Dear Trader…
Indian equity benchmarks made a smart intra-day recovery after opening with losses but failed to hold gains and closed deep in the red on Monday, following weak global sentiments. This was the second consecutive session in which the markets ended in the red. Key indices opened with a gap down as traders got anxious with report that the country’s foreign exchange reserves declined by $1.34 billion to $641.113 billion in the week ended September 10, 2021, according to RBI data. During the reporting week ended September 10, the fall in the reserves was on account of a decline in Foreign Currency Assets (FCAs), a major component of the overall reserves.

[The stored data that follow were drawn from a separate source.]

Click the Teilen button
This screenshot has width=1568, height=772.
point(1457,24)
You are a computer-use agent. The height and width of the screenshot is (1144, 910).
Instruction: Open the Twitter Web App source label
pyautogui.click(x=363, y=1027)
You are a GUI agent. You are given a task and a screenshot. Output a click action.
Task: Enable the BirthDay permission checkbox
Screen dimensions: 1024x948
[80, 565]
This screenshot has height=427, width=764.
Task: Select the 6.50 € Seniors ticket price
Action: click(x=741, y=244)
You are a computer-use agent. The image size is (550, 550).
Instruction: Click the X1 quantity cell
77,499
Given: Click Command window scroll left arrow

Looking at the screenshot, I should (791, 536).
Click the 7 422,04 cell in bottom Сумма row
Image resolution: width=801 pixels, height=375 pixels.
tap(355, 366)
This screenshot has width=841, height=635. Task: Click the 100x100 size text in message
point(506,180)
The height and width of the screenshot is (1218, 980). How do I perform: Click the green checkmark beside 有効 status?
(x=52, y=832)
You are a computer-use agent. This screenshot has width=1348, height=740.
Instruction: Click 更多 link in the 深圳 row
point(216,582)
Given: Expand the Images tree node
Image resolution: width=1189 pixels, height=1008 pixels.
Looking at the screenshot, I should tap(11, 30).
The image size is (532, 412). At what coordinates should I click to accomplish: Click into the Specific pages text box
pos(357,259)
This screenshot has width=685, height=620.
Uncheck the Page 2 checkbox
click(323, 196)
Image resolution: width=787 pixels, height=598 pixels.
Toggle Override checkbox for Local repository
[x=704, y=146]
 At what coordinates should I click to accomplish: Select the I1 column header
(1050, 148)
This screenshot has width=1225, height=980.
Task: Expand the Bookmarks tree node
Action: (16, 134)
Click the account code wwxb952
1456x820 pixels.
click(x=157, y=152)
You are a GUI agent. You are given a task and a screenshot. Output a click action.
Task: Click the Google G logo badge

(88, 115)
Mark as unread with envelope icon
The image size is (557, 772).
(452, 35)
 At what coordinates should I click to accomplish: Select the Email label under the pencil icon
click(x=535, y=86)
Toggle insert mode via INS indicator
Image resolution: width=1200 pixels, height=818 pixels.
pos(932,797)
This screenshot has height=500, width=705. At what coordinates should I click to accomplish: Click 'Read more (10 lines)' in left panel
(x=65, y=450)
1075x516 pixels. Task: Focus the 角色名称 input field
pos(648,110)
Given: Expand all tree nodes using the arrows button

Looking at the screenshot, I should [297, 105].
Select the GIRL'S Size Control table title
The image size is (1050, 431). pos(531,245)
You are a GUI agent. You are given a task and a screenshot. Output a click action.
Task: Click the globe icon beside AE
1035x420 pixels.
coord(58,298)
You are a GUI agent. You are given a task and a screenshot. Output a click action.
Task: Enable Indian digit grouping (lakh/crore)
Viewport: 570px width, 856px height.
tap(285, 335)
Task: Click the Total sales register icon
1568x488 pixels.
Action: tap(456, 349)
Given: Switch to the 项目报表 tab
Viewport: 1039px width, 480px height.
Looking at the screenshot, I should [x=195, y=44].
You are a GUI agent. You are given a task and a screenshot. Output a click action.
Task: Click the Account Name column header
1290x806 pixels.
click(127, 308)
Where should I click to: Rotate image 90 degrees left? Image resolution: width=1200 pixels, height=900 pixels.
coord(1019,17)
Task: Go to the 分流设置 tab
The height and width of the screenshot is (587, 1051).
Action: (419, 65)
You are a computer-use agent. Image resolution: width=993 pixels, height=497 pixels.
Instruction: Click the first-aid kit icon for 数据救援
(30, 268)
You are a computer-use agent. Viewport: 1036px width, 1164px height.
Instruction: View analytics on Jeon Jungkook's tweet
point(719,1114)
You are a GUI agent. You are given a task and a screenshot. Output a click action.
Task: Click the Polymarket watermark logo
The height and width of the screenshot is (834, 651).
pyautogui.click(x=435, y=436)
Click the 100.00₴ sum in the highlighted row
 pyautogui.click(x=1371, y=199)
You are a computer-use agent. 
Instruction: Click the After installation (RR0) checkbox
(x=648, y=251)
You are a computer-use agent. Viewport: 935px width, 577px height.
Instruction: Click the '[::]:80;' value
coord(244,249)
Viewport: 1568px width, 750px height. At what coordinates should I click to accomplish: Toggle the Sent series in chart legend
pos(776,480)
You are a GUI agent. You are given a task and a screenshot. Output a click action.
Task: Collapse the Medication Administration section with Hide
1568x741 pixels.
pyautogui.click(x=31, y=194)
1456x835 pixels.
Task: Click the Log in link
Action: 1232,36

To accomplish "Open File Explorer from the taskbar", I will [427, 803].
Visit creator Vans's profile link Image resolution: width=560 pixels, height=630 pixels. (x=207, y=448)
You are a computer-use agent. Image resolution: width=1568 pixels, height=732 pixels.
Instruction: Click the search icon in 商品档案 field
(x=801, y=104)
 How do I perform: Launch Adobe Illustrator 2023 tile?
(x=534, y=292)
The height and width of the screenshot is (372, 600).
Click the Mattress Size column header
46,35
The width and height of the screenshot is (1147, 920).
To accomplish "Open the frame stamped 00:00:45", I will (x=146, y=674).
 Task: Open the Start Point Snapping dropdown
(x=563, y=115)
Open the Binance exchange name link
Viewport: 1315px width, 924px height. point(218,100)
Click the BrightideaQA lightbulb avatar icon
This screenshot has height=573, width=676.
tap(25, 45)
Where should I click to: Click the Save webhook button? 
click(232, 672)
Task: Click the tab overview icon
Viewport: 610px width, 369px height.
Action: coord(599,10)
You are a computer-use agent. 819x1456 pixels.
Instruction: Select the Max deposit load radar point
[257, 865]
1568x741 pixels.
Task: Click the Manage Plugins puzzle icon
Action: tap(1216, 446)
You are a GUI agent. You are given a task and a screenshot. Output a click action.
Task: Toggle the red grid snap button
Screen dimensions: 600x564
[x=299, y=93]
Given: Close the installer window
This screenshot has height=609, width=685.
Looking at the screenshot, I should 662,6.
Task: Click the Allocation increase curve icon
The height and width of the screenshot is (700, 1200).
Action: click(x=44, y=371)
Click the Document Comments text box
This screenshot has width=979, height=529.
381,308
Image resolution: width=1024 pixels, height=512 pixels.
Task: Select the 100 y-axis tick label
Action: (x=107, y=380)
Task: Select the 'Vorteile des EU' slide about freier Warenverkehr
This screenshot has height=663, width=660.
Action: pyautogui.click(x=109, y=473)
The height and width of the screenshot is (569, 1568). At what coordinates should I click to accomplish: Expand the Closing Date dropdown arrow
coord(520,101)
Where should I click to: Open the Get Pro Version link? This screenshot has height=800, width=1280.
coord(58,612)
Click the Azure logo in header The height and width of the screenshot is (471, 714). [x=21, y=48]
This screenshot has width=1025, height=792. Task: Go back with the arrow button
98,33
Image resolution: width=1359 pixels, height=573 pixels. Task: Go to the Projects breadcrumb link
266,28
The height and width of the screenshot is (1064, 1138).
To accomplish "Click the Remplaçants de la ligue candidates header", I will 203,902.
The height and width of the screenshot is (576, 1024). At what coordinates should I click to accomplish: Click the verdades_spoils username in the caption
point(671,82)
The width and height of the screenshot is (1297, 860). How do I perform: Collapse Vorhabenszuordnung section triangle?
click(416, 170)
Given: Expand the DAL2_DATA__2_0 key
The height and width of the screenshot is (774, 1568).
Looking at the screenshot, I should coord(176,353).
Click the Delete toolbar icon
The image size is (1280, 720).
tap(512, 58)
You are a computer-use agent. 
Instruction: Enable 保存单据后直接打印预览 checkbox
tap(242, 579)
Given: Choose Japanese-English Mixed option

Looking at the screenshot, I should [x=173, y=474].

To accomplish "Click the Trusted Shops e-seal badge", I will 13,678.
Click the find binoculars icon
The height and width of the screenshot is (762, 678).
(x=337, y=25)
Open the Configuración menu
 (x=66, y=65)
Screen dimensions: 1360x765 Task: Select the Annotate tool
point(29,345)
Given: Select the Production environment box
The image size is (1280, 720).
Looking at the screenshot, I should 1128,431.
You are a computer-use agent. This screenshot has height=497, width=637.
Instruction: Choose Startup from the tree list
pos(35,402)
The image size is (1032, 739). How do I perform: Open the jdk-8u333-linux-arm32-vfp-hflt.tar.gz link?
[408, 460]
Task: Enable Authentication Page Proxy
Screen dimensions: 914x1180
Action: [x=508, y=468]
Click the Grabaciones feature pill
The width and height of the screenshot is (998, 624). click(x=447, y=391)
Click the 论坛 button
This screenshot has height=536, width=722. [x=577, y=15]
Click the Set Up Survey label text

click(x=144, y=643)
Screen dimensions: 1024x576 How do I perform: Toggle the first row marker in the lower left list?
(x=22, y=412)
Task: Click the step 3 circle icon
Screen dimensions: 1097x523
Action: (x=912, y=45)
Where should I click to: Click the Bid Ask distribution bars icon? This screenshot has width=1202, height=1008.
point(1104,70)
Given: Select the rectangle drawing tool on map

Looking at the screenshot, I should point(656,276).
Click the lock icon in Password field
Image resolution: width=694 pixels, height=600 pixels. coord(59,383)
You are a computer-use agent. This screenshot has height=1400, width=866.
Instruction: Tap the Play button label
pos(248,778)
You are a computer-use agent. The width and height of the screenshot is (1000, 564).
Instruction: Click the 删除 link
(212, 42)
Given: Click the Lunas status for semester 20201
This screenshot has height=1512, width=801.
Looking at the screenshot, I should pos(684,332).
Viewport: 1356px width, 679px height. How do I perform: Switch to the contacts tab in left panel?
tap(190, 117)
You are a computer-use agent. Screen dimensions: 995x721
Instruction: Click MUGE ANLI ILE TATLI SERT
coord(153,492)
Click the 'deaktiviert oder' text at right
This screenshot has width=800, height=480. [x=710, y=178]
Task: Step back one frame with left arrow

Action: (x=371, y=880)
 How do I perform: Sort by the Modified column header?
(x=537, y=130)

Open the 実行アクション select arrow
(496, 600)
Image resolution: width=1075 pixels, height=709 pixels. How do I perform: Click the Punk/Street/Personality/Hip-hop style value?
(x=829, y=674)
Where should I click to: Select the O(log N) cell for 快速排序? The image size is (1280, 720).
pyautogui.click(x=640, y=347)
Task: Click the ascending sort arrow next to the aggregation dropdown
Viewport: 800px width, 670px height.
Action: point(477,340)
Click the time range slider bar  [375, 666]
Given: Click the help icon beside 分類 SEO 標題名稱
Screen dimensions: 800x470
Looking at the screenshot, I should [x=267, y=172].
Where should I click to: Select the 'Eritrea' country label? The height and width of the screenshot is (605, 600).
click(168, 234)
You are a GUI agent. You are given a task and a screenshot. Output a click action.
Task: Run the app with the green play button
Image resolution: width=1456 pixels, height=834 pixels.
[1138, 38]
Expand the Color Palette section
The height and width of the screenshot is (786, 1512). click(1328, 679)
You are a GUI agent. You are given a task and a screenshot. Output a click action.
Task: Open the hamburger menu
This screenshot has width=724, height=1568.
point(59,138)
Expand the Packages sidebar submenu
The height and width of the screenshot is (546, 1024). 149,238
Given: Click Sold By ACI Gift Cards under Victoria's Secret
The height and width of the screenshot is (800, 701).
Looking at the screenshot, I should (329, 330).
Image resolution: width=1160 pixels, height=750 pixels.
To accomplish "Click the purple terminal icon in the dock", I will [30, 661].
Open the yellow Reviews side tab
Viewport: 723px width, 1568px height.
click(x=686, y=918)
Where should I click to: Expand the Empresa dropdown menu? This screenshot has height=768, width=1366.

Some support also came with Sebi data indicating that investment through participatory notes (P-notes) in the domestic capital market was at Rs 97,744 crore till August-end, and going forward the inflow is expected to remain positive for the rest of the year. But, buying proved short-lived as markets once again entered into red terrain and ended in a bear grip, as investors were spooked by a possible spillover of China's Evergrande's debt woes, fall in commodity prices and ahead of US Federal Reserve policy meet outcome.
Nifty futures opened at 17460.25 points against the previous close of 17603.15 and opened at a low of 17355.00 points. Nifty Future closed with an average movement of 263.20 points and a decline of around 247.35 points and 17355.80 points...!!!
On the NSE, the midcap 100 index will decline 2.16% and smallcap 100 index is closing decline 1.75. Speaking of various sectoral indices, the NSE saw gains in only FMCG stocks, while all other sectoral indices closed lower.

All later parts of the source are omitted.